The 40-year-old Australian is fighting extradition to Sweden, where he is wanted for questioning on allegations of sexual assault.

His supporters say the charges are politically motivated and say he believes he could be extradited to the US to face espionage charges if Swedish authorities get their hands on him.

The national government is considering its position and the president will give us his instructions tomorrow.

Ecuador's deputy foreign minister Marco Albuja

 

Police say Mr Assange will be arrested even if he leaves the embassy in London in a diplomatic car.

"At around 22:20 Tuesday the Metropolitan Police Service was notified that Assange had breached one of those bail conditions," a Metropolitan Police spokeswoman said.

"He is now subject to arrest under the Bail Act for breach of these conditions. Officers are aware of his location at the Ecuador embassy in Hans Crescent, London."

However, Britain's Foreign Office said that because Mr Assange was in an embassy he was on diplomatic territory and "beyond the reach of the police".

It said it was working to resolve the situation.

Mr Assange's move also raises the question of whether his friends and supporters will get back the $350,000 they donated so he could post bail.

'He'll probably be arrested'

 

There has been a small but constant police presence outside the embassy, where half a dozen Assange supporters joined the media throng on Wednesday.

Mr Assange's friend Gavin MacFadyen was an early visitor.

"It's a very fluid situation and as I say, he's in very good humour and the generosity of the embassy is impressive and moving," he told AM.

"I think he's very grateful for it."

Extradition lawyer Alex Carlile is convinced the stand-off will only end one way.

"I am sure that in due course he will be told to leave the embassy.
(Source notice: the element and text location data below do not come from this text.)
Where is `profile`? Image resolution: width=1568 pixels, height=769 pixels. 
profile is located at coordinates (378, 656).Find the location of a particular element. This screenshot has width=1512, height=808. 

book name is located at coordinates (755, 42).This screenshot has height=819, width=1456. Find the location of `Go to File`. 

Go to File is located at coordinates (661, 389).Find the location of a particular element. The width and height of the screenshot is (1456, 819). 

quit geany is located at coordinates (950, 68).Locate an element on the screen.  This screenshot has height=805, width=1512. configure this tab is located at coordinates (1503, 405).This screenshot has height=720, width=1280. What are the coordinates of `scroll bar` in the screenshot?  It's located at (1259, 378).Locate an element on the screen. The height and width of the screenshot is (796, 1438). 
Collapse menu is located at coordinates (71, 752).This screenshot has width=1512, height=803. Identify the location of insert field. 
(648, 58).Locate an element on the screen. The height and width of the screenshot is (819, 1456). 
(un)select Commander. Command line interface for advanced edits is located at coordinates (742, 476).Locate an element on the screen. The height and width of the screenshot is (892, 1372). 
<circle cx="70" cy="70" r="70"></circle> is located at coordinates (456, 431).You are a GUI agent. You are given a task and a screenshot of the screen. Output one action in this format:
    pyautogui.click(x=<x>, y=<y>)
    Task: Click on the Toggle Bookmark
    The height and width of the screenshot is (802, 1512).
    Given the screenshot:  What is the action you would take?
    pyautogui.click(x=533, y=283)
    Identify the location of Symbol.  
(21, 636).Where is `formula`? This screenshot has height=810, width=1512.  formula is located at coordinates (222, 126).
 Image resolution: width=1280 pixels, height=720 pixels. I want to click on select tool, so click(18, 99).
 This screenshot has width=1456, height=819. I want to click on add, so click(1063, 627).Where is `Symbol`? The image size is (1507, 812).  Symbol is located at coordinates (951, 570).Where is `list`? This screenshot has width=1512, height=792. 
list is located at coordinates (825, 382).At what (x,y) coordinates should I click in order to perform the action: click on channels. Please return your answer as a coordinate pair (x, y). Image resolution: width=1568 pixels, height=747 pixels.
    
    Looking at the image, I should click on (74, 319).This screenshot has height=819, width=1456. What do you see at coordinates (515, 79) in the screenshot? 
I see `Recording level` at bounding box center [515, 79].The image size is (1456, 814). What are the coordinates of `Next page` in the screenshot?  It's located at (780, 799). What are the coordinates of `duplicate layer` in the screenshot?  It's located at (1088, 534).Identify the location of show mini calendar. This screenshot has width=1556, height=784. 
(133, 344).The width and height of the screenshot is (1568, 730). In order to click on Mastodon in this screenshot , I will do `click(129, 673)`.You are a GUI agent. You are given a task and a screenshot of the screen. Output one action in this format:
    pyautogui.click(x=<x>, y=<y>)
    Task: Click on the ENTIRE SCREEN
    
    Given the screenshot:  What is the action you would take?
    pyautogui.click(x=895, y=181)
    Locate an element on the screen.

He will then be arrested," he said.

"He will probably be refused bail because he has made this attempt to escape.

"He will then be extradited to Sweden because he has exhausted all his remedies here and the Swedish courts will then have to decide whether he is given bail or remains in custody in Sweden."

 

Mr Assange's backers may have been caught by surprise by his bid for asylum, but those who have spoken publicly have reiterated their support.

Author Phillip Knightley may lose more than $30,000 in bail if Mr Assange is rearrested, but says he understands why his friend chose to do it.

"He is a victim of a flawed judicial system in Britain and Sweden. He is the victim, I think, of persecution," he said.

"I think there was a hidden agenda through the whole of his arrest for sexual charges and I feel that he did the only possible thing to avoid a long term in a US jail."

Another friend, Australian human rights lawyer Jennifer Robinson, says he chose Ecuador because of welcoming signs given by the country's leaders.

And she said the decision was not made in the heat of the moment and he had also received offers from Tunisia.

"This is not an act of desperation. This is a person who has sought to exercise his right to seek refugee status and seek political asylum," she said.

Barrister Helena Kennedy is an expert in human rights law who has advised the Assange team in the past.

She believes this is a bid to get guarantees from Sweden.

"I suspect that one would be asking the Swedish authorities to give an undertaking that they are required in international law, [to ensure that] a country to which a person has surrendered should only deal with him on the offences for which he has been surrendered, and that the moment it is finished, he should be allowed to exit that country," she said.

Ms Kennedy said she believed that if Sweden offered that promise, the Ecuadorians would let Mr Assange leave.

Australian Foreign Minister Bob Carr has dismissed the Assange camp's claims that he could face extradition to the US.

"There has been no hint of an American interest in doing this," he said.

"In theory it could not be ruled out, but it just strikes me as curious that if the Americans wanted to extradite him they would have every opportunity to extradite him from the United Kingdom, where he's been for some years.

"There's an extradition treaty, I understand, between the United States and the United Kingdom. And indeed there's some legal advice that it would be easier for America to do it with the United Kingdom than with the government of Sweden."